===== Provided material =====

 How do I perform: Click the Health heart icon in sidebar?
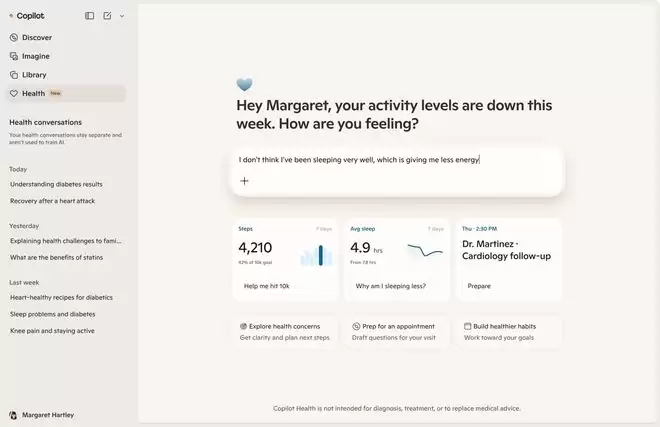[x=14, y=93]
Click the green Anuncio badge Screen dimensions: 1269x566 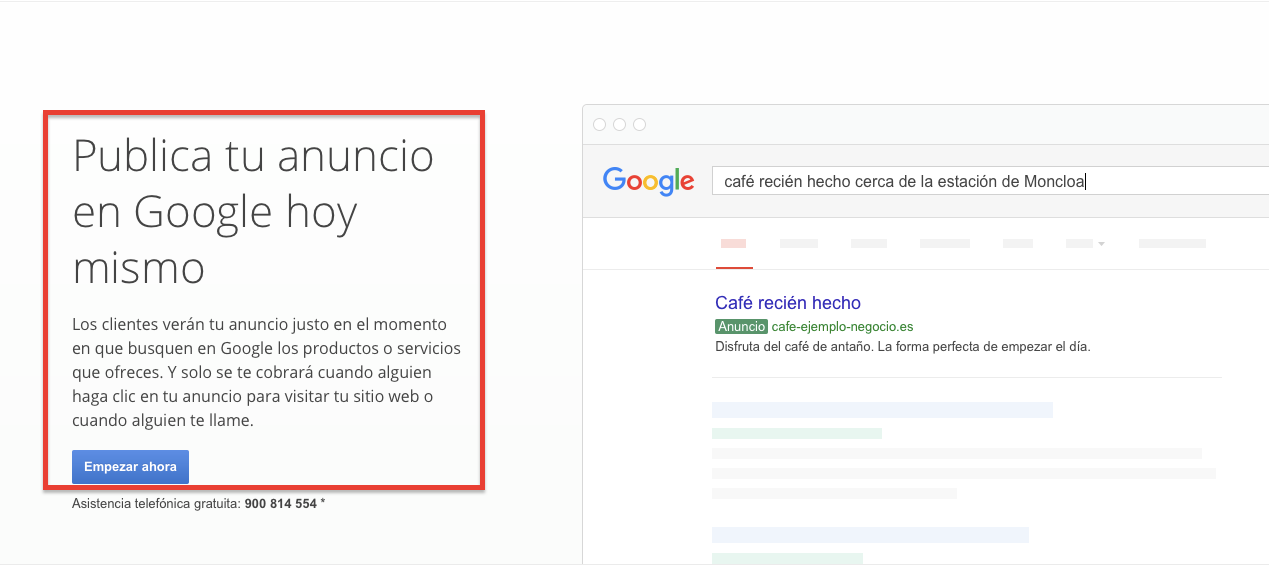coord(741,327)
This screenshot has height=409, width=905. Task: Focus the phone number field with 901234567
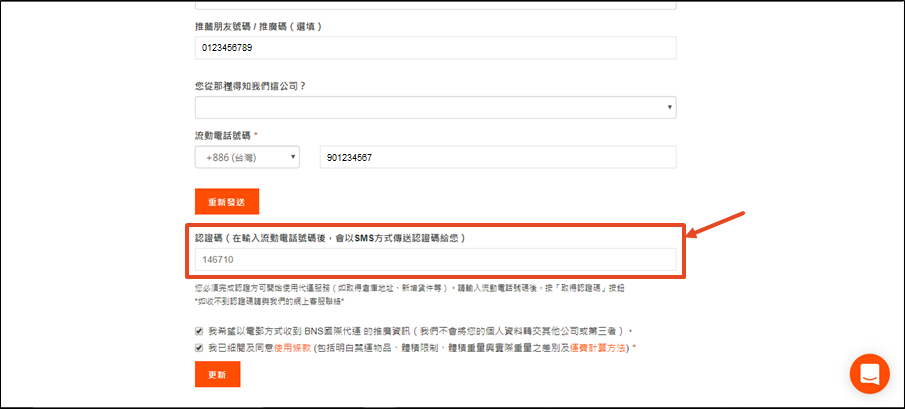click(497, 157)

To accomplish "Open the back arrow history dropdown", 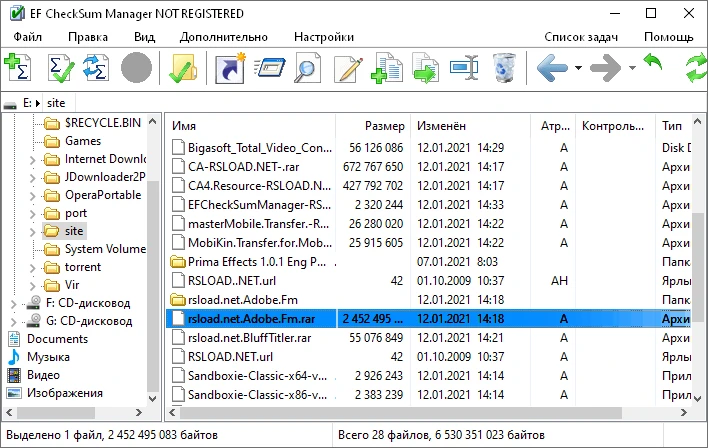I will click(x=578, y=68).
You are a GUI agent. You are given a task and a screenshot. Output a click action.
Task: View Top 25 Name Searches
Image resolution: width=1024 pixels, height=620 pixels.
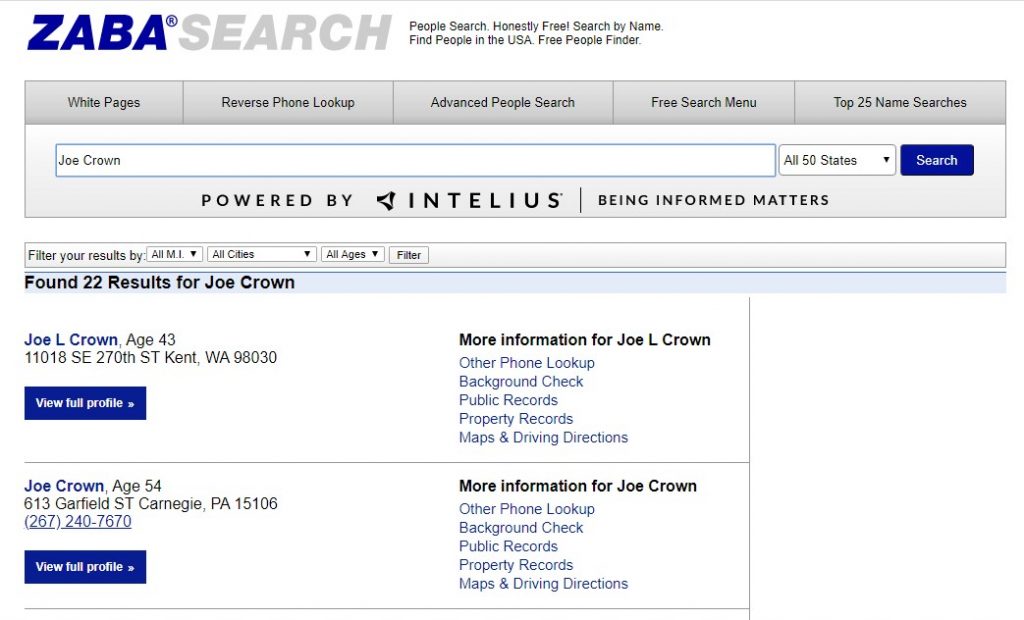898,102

=====
===== Provided material =====

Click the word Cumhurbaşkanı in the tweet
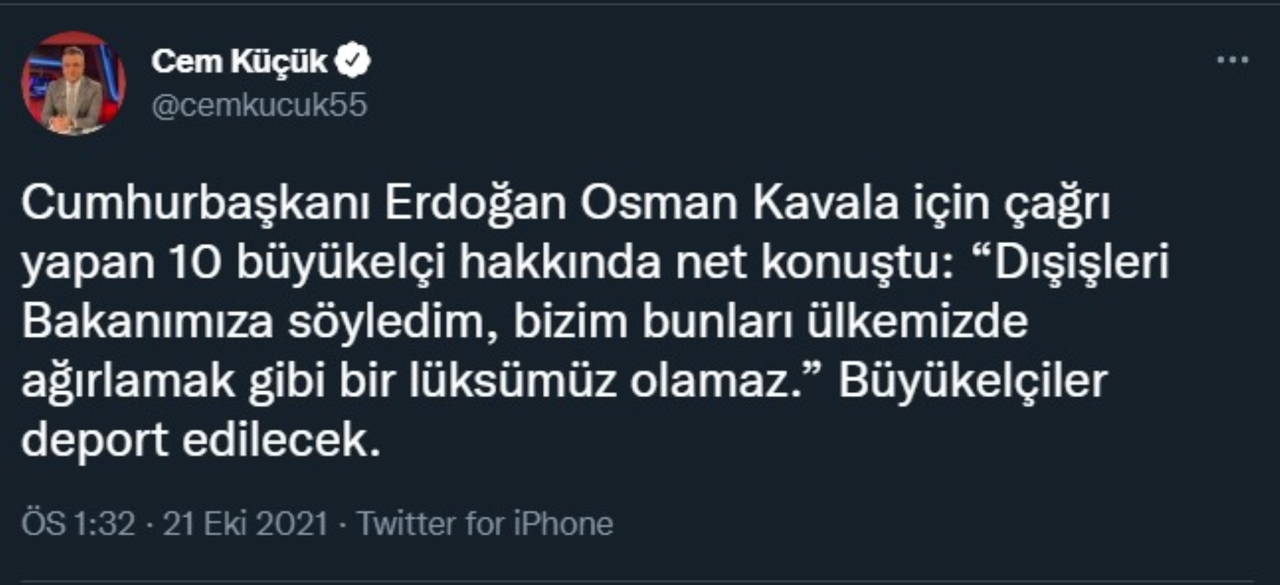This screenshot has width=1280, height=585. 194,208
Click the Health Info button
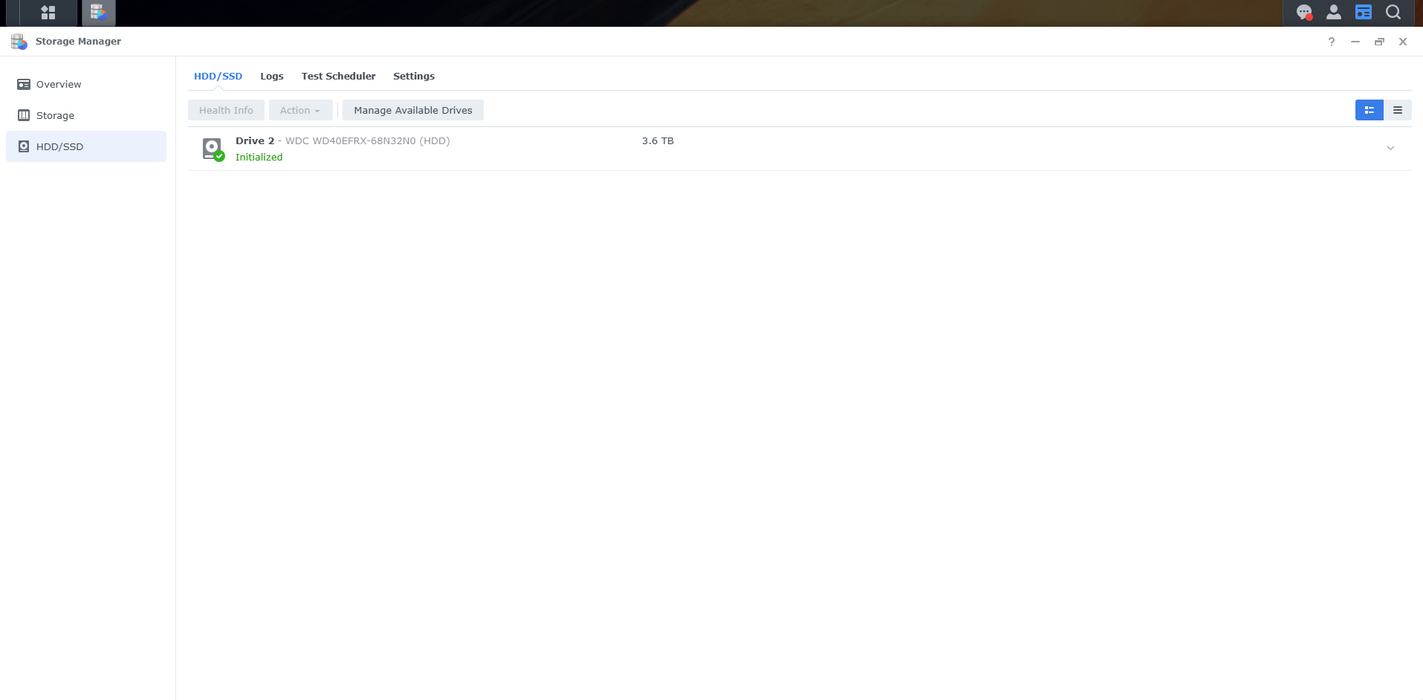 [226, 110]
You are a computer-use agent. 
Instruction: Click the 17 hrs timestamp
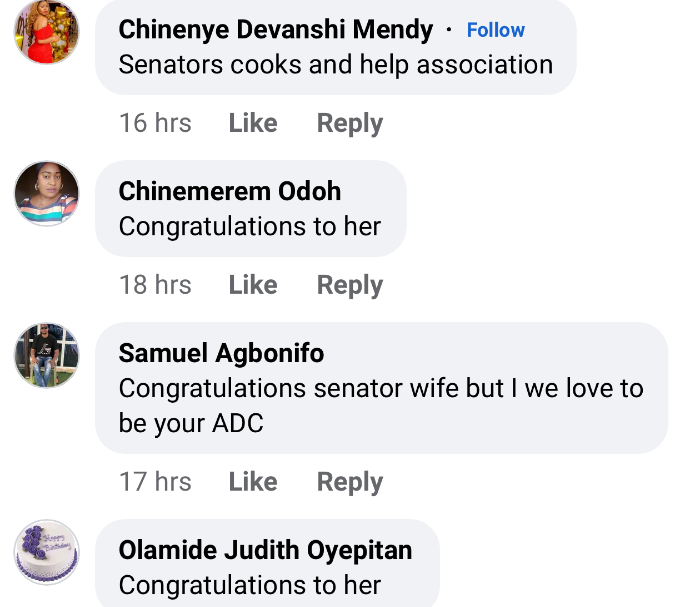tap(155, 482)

=====
===== Provided material =====

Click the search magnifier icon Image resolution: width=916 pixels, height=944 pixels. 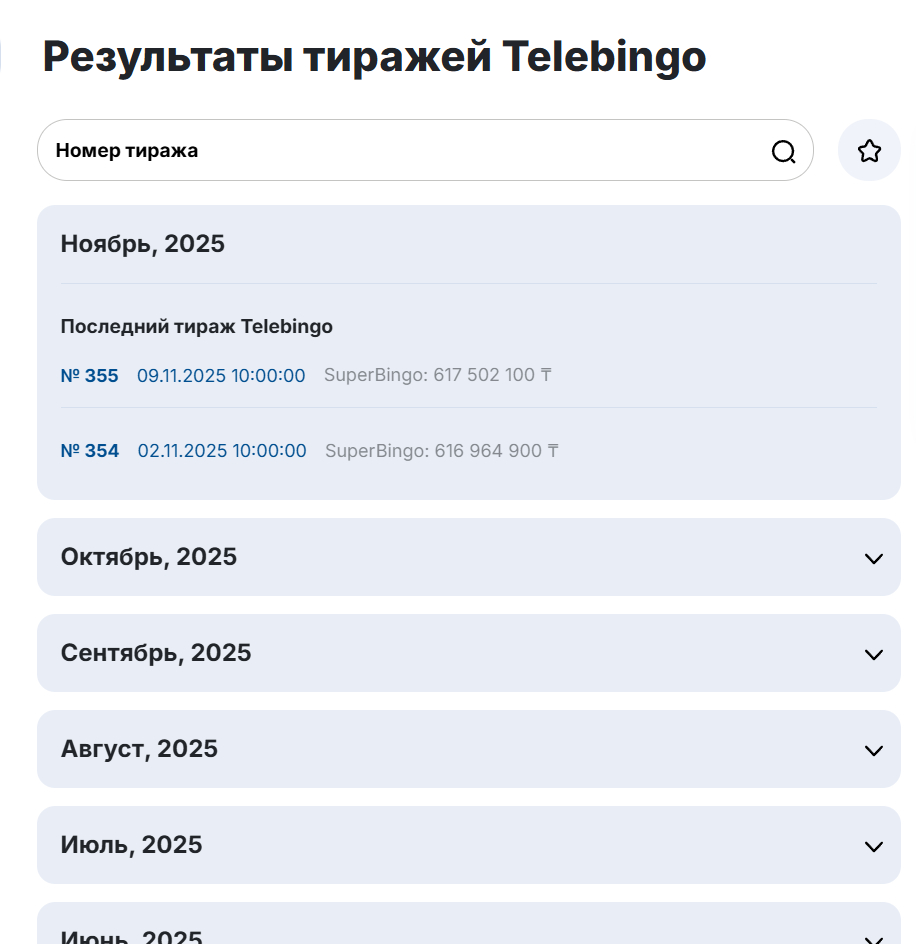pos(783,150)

=====

In the entries above, which lines hold the string "agent"? Report all of them.

» **Finished exercise**:
You are a GUI agent. You are given a task and a screenshot. Output a click action.
You are a computer-use agent. 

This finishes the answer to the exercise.